** Instructions to follow **
Line by line, set down the records below from the first line through the line containing "The image size is (580, 480).". Omit the pictures.

#####

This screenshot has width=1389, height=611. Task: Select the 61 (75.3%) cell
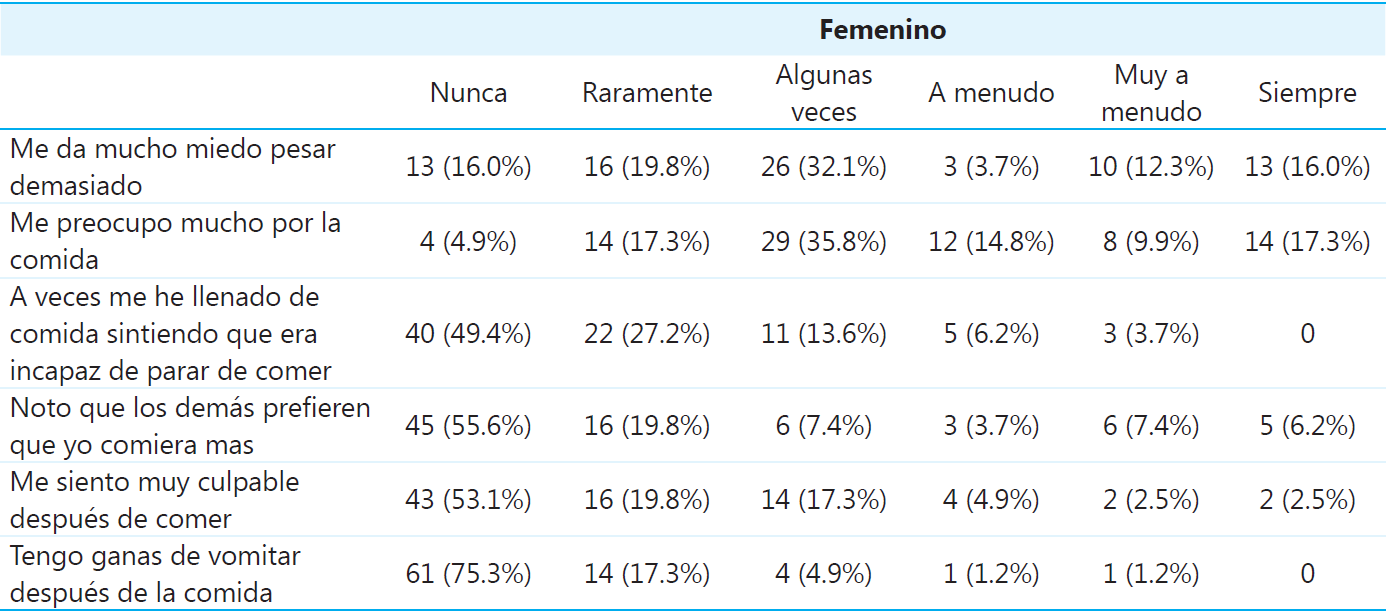pyautogui.click(x=468, y=574)
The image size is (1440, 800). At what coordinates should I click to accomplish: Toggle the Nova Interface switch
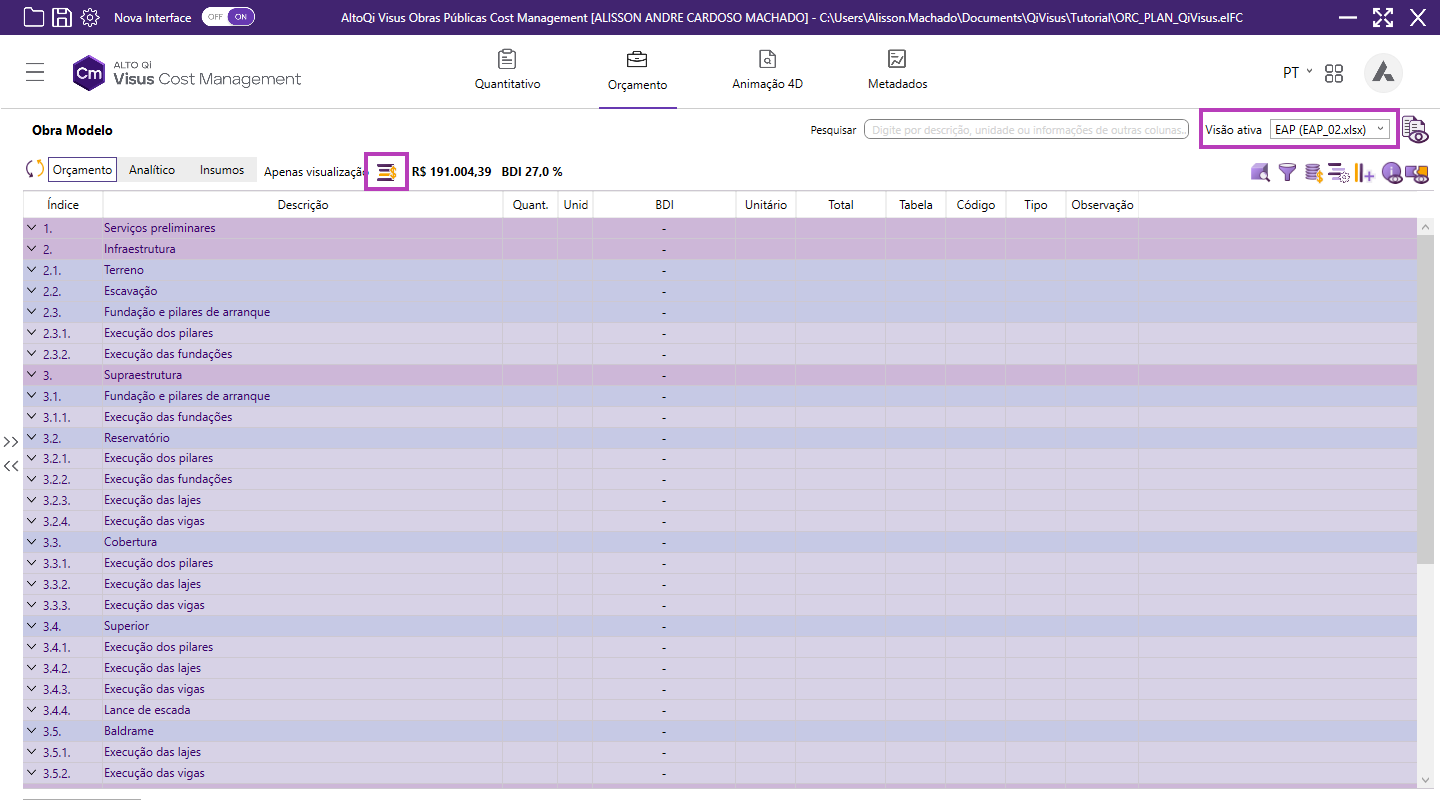click(228, 17)
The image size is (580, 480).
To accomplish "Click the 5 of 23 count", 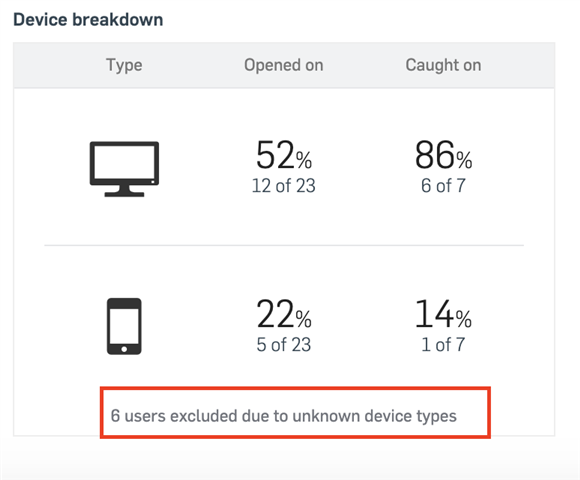I will (x=284, y=344).
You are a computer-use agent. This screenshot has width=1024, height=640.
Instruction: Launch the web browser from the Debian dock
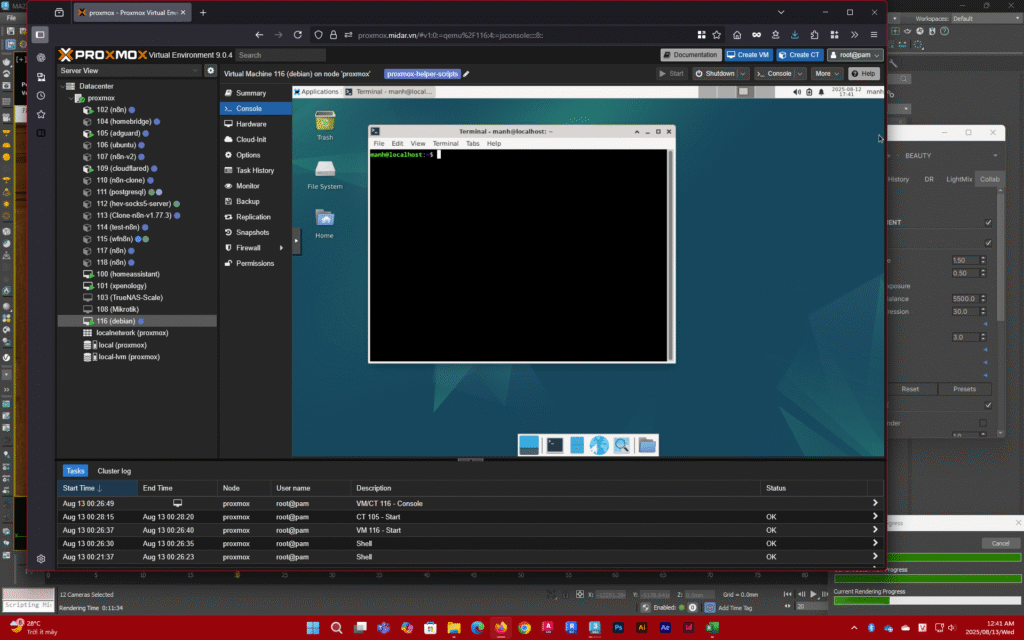[599, 445]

#####

** Written solution **
This screenshot has width=1389, height=611. Task: Select the 61 (75.3%) cell
pyautogui.click(x=468, y=574)
The image size is (1440, 800). At what coordinates should I click to accomplish: Toggle the Nova Interface switch
click(228, 17)
The image size is (580, 480).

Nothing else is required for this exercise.